*What this task involves:* Below is a listing. Write out exactly its lines between the one holding "Как прорастить горох для посадки (266, 341)" and the one holding "О нас (409, 2482)", inclusive.

**** Data ****

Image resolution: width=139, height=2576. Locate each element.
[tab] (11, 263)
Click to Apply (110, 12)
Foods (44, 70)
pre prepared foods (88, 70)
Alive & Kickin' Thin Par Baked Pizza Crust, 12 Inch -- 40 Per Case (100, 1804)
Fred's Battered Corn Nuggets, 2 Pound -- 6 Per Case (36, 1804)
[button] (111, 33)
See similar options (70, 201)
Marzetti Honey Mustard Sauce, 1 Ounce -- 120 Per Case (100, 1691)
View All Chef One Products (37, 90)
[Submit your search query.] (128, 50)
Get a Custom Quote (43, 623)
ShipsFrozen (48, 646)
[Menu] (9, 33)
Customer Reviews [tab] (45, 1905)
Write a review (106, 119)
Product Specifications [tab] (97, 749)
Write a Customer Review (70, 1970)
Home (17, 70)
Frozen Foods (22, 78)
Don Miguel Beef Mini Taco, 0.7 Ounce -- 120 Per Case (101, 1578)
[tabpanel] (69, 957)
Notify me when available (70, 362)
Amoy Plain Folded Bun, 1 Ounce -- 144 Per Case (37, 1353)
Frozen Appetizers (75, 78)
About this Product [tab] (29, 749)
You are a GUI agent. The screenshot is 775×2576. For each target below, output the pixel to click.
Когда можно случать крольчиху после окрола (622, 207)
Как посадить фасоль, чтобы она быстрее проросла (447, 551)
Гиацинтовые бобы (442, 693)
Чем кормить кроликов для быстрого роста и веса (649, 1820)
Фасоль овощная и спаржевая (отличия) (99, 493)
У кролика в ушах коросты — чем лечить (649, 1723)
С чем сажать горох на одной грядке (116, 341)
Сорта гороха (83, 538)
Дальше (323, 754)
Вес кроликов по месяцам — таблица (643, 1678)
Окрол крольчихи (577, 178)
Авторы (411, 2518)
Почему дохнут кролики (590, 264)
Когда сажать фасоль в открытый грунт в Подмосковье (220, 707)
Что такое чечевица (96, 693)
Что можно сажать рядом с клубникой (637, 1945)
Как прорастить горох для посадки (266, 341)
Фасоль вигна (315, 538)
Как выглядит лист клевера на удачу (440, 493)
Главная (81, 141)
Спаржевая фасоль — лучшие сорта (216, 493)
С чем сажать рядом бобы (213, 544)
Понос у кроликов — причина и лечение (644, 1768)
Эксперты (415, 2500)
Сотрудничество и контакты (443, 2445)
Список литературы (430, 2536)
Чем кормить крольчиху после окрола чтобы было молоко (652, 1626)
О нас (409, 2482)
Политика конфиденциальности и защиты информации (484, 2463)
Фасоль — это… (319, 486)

****

*Expected answer:*
Как прорастить горох для посадки (266, 341)
Фасоль вигна (315, 538)
Как выглядит лист клевера на удачу (440, 493)
Главная (81, 141)
Спаржевая фасоль — лучшие сорта (216, 493)
С чем сажать рядом бобы (213, 544)
Понос у кроликов — причина и лечение (644, 1768)
Эксперты (415, 2500)
Сотрудничество и контакты (443, 2445)
Список литературы (430, 2536)
Чем кормить крольчиху после окрола чтобы было молоко (652, 1626)
О нас (409, 2482)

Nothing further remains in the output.